▸ Material shown

------------------------------

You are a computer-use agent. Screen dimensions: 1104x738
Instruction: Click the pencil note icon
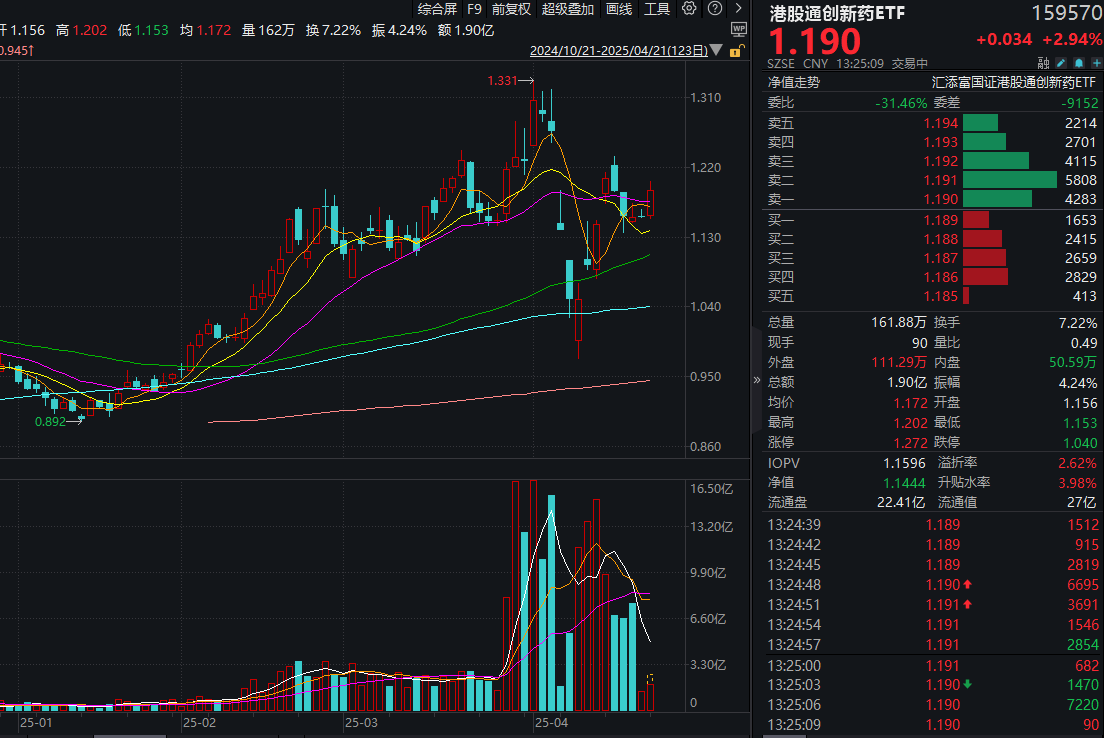[1061, 62]
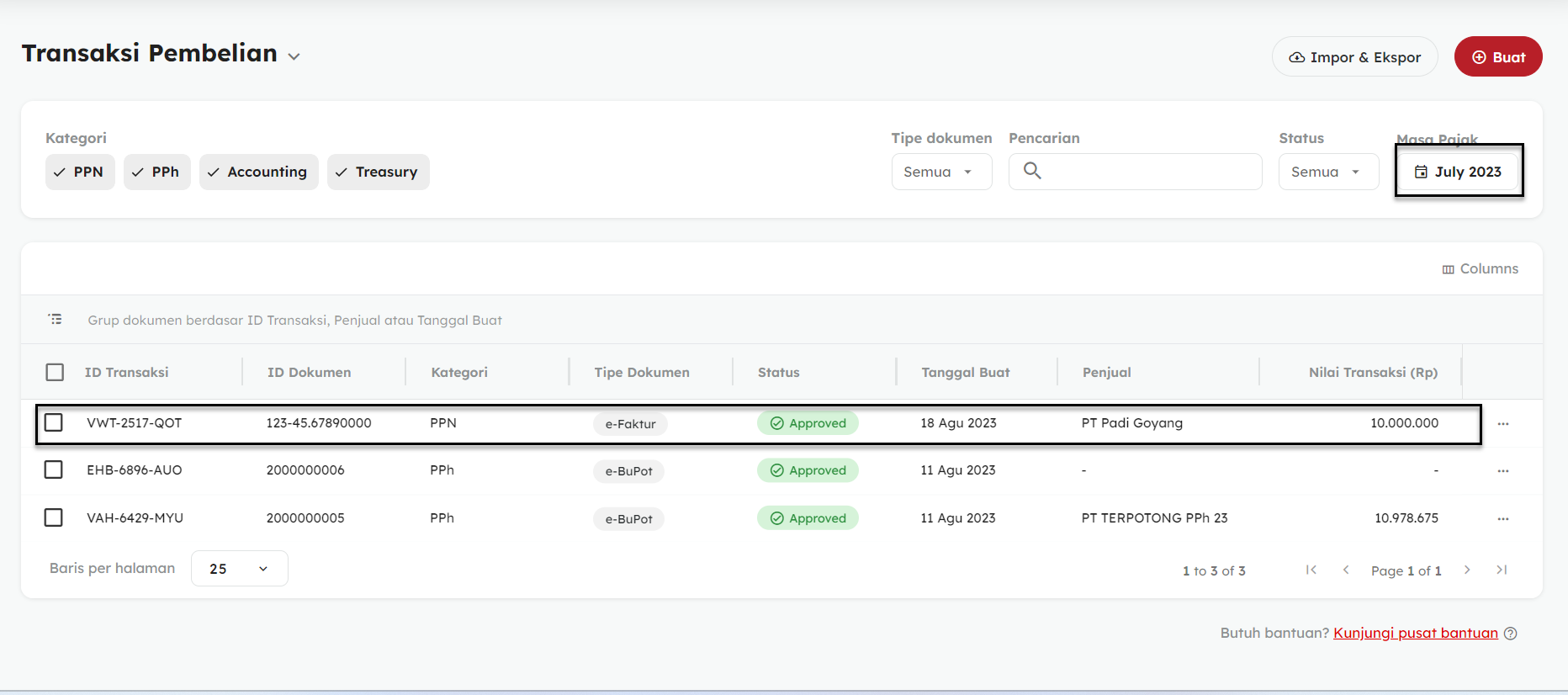This screenshot has width=1568, height=695.
Task: Open more options for EHB-6896-AUO row
Action: [1502, 471]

------------------------------

▸ Task description
Would you print the material exactly once more, without any of its pictures?

▸ Solution for this exercise
You are a computer-use agent. Screen dimensions: 1104x738
Instruction: Click the pencil note icon
[1061, 62]
This screenshot has width=1568, height=695.
Task: Open more options for EHB-6896-AUO row
Action: [1502, 471]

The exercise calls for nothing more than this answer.